Des Hommes et des Dieux : partir ou bien mourir


Avec trois millions d’entrées en France et plus de 245 000 $ au box-office québécois le week-end dernier, l’histoire de Des Hommes et des Dieux fait courir les foules en mettant de l'avant huit moines français « pris en otage » dans un monastère algérien.

Tout au long du film qui est d'une lenteur extrême, les spectateurs sont confrontés au même dilemme que celui des huit moines français : partir ou bien mourir. Réalisé sans esbroufe, le film de Xavier Beauvois pose des questions morales d’une grande acuité sur la loyauté et l’investissement de soi. Lorsque les moines doivent choisir entre quitter l’Algérie pour se protéger des terroristes ou rester en défendant leurs convictions jusqu’à la fin, les opinions au sein du groupe sont partagées : « partir, c’est mourir » ; « je suis venu ici pour vivre, pas pour mourir en martyre » ; « oui mais partir, c’est fuir ». La réflexion effectuée à travers leurs discussions et leurs cantiques religieux est d’une admirable finesse.

Mentionnons également la grande qualité d’interprétation de l’ensemble de la distribution. Justes, posés, le geste lent et la voix réconfortante, les huit acteurs principaux sont beaux à voir. Michael Lonsdale est d’une sagesse, d’un calme, et d’une bienveillance chaleureuse qui donne envie à quiconque de l’avoir comme grand-père. Lambert Wilson offre quant à lui un mélange de force vulnérable et d’assurance mature à travers les yeux de son personnage.
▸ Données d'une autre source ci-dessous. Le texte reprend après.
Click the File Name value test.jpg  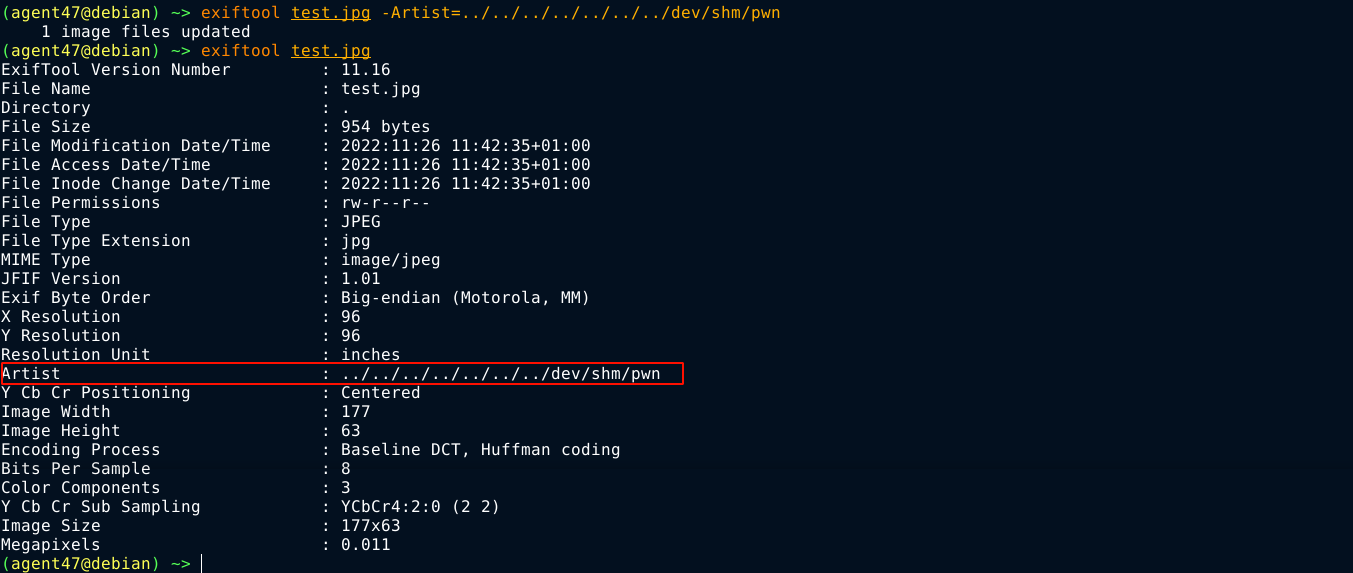click(x=380, y=89)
Malheureusement, une morale humaniste et un groupe d’acteurs talentueux ne suffisent pas pour faire de Des Hommes et des Dieux un grand film.
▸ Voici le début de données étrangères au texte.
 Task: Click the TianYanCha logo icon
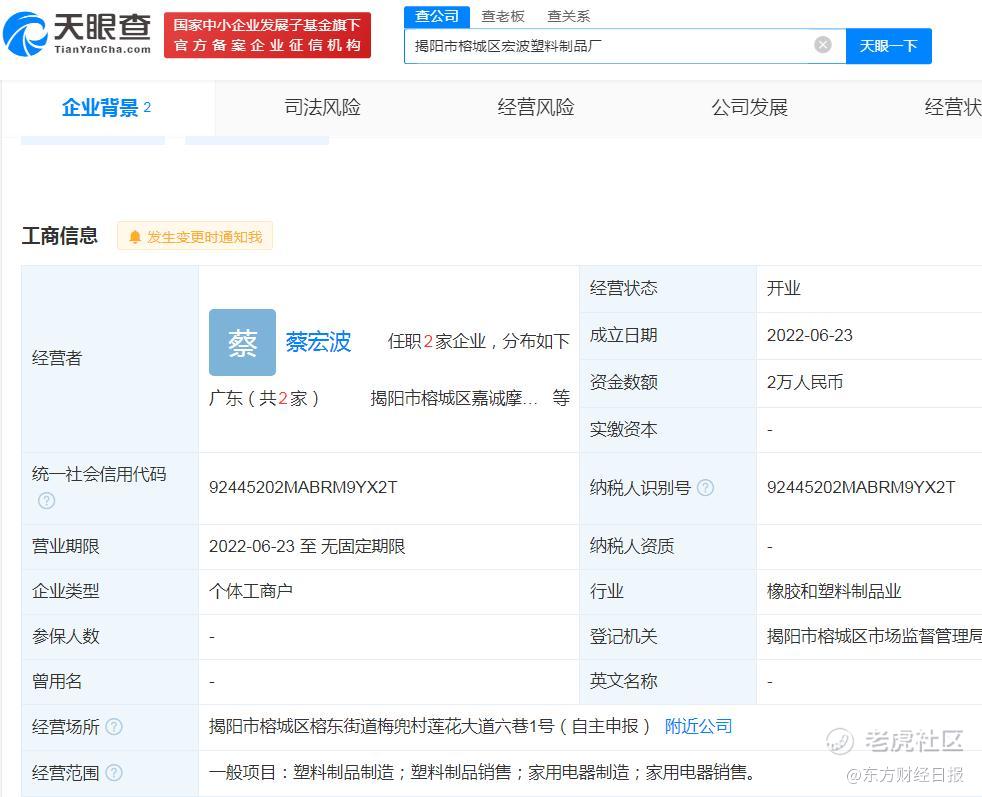[26, 34]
Le réflexe qu’ont les moines à se tourner vers la parole de Dieu en toutes occasions est bien entendu naturel, mais la présence exacerbée des rituels religieux impose une grande distance émotive avec tous ceux qui se sentent déconnectés de la religion. Plus ils en parlent, moins on écoute. Quelques scènes ont su me toucher, mais lorsque la musique du Lac des cygnes a résonné vers la fin, je n’ai pas pu m’empêcher de repenser aux images de Black Swan, tant la charge émotive de ce film est ô combien plus puissante que celle de Des Hommes et des Dieux. Entre vous et moi, quand on s'ennuie de Nathalie Portman en regardant un film de moines, c’est signe que ce qui défile sous nos yeux manque cruellement de matière pour nous faire vibrer.